(San Antonio Vocal Arts Ensemble),
Music from the Time of Jesus
& Jerusalem's Second Temple
(World Library, 2004)
When my husband first heard the San Antonio Vocal Arts Ensemble's Ancient Echoes, he left the room, declaring the album's solemn tone and mood of doom "jangled his nerves." At first, I was aggravated with him, but after a few gloomy tracks, I found myself, for the first time, taking his musical point of view. SAVAE stays firmly within the comfortable range of Western stereotypes in this cliched album.

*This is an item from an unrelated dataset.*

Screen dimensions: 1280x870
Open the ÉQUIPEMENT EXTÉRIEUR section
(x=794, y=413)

To be fair, the group's vocalizations and instrumentation are superb. And the album clearly labels itself as "Music from the time of Jesus and Jerusalem's Second Temple." But there is more to Jerusalem than the Wailing Wall, a history filled as much with secular joy as sacred grief. SAVAE should have remembered this fact when selecting songs for Ancient Echoes, because, after a while, the album's ponderous gravitas becomes cloying, even laughable.

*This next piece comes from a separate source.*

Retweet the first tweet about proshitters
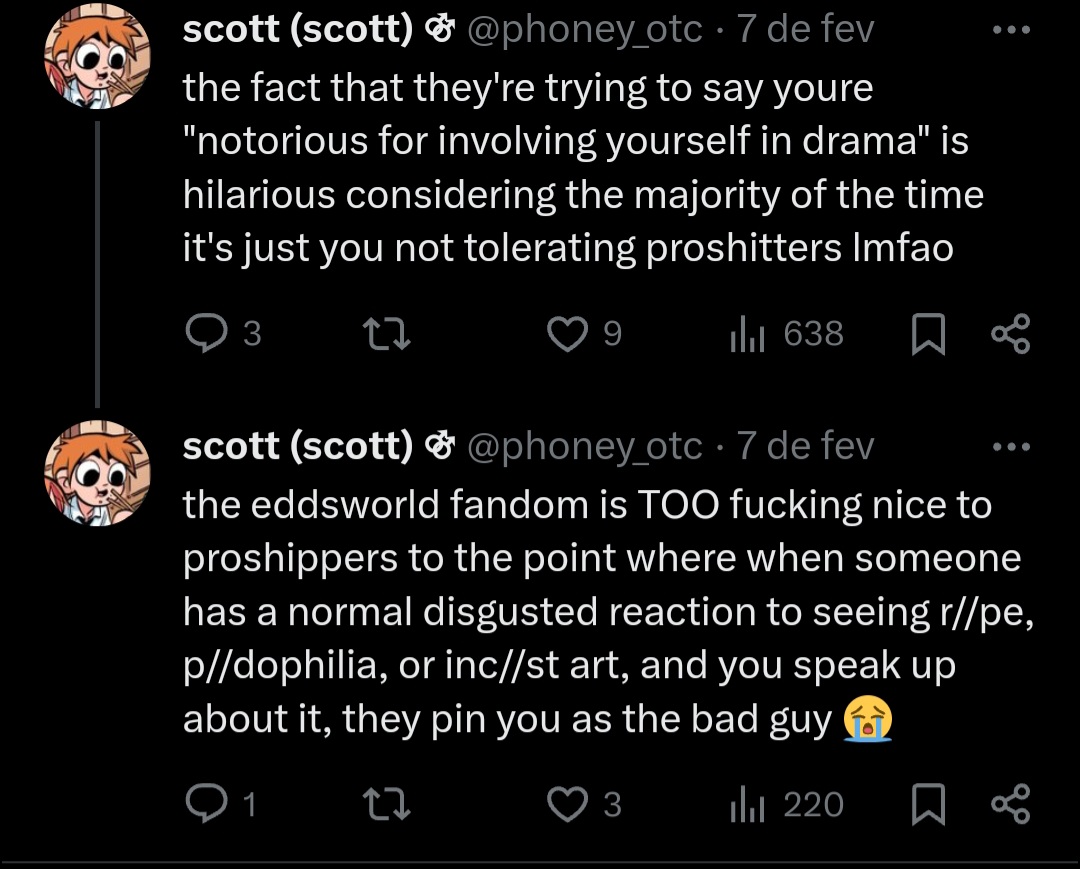Screen dimensions: 1080x869 pyautogui.click(x=385, y=334)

The album opens with the type of track typically associated with the Middle East -- slow, slightly gloomy, and full of the vague longings. Then, the next track continues this trend, with a downright depressing, lament-filled song I pegged as a funeral-dirge until I looked at the title's translation in the liner notes: "Sing with Joy." It all goes downhill from there: portentous voice-overs, moody wailing and every Middle Eastern sound ever heard on a period movie soundtrack.
Now, SAVAE certainly can't be faulted for our cultural saturation with this type of music. But they misrepresented their purpose with Ancient Echoes. They promised a comprehensive exploration of a fascinating culture: "The spiritual grandeur of the temple, the earthly simplicity of a caravan campfire, the refined formality of Herod's court." But instead, they gave us what they must have thought we wanted: a religious collection of spiritual solemnity. They would have done better to stretch a little more on this disappointing album. After all, in all the hills and valleys of Civilization's cradle, couldn't they have found a drinking song?